## start Dataset rows

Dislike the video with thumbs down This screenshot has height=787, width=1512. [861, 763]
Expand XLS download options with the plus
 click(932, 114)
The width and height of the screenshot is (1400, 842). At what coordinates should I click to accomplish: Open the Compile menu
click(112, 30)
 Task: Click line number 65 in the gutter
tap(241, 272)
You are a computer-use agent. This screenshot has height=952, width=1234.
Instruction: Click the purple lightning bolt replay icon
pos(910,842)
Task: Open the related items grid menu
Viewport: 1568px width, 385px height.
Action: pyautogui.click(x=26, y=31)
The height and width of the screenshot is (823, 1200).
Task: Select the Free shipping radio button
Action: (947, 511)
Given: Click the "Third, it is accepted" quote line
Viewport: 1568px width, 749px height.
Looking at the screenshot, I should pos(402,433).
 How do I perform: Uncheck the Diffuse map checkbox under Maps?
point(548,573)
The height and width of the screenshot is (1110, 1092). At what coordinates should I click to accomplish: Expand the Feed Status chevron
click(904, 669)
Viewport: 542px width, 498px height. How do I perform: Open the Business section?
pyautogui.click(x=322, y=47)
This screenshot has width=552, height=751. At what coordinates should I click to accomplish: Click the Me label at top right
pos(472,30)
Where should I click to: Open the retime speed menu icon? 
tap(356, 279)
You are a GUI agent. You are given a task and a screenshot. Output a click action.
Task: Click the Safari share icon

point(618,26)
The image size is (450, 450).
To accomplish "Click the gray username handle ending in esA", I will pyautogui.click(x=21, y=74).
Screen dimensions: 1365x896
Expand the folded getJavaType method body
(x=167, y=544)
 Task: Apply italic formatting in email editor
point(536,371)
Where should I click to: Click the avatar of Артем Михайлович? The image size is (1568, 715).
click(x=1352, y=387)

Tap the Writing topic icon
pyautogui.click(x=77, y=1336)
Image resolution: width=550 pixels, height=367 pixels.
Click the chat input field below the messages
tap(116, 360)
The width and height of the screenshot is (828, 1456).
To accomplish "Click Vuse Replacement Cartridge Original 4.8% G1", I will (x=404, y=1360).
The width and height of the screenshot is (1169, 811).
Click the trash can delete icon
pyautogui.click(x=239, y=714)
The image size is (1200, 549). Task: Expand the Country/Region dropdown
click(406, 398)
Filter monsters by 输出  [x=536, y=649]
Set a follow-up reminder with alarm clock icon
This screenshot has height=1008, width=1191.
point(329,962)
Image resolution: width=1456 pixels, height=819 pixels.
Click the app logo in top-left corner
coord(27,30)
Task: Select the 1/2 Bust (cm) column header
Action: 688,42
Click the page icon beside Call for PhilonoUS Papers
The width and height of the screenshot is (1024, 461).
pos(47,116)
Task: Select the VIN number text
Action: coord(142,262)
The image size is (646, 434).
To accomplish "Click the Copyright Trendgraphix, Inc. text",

## end Dataset rows

• Request: Return the rows between the line containing "The height and width of the screenshot is (1110, 1092)." and the line containing "will (x=404, y=1360).", inclusive, reproducing each line exactly.

• Response:
The height and width of the screenshot is (1110, 1092). At what coordinates should I click to accomplish: Expand the Feed Status chevron
click(904, 669)
Viewport: 542px width, 498px height. How do I perform: Open the Business section?
pyautogui.click(x=322, y=47)
This screenshot has width=552, height=751. At what coordinates should I click to accomplish: Click the Me label at top right
pos(472,30)
Where should I click to: Open the retime speed menu icon? 
tap(356, 279)
You are a GUI agent. You are given a task and a screenshot. Output a click action.
Task: Click the Safari share icon

point(618,26)
The image size is (450, 450).
To accomplish "Click the gray username handle ending in esA", I will pyautogui.click(x=21, y=74).
Screen dimensions: 1365x896
Expand the folded getJavaType method body
(x=167, y=544)
 Task: Apply italic formatting in email editor
point(536,371)
Where should I click to: Click the avatar of Артем Михайлович? The image size is (1568, 715).
click(x=1352, y=387)

Tap the Writing topic icon
pyautogui.click(x=77, y=1336)
Image resolution: width=550 pixels, height=367 pixels.
Click the chat input field below the messages
tap(116, 360)
The width and height of the screenshot is (828, 1456).
To accomplish "Click Vuse Replacement Cartridge Original 4.8% G1", I will (x=404, y=1360).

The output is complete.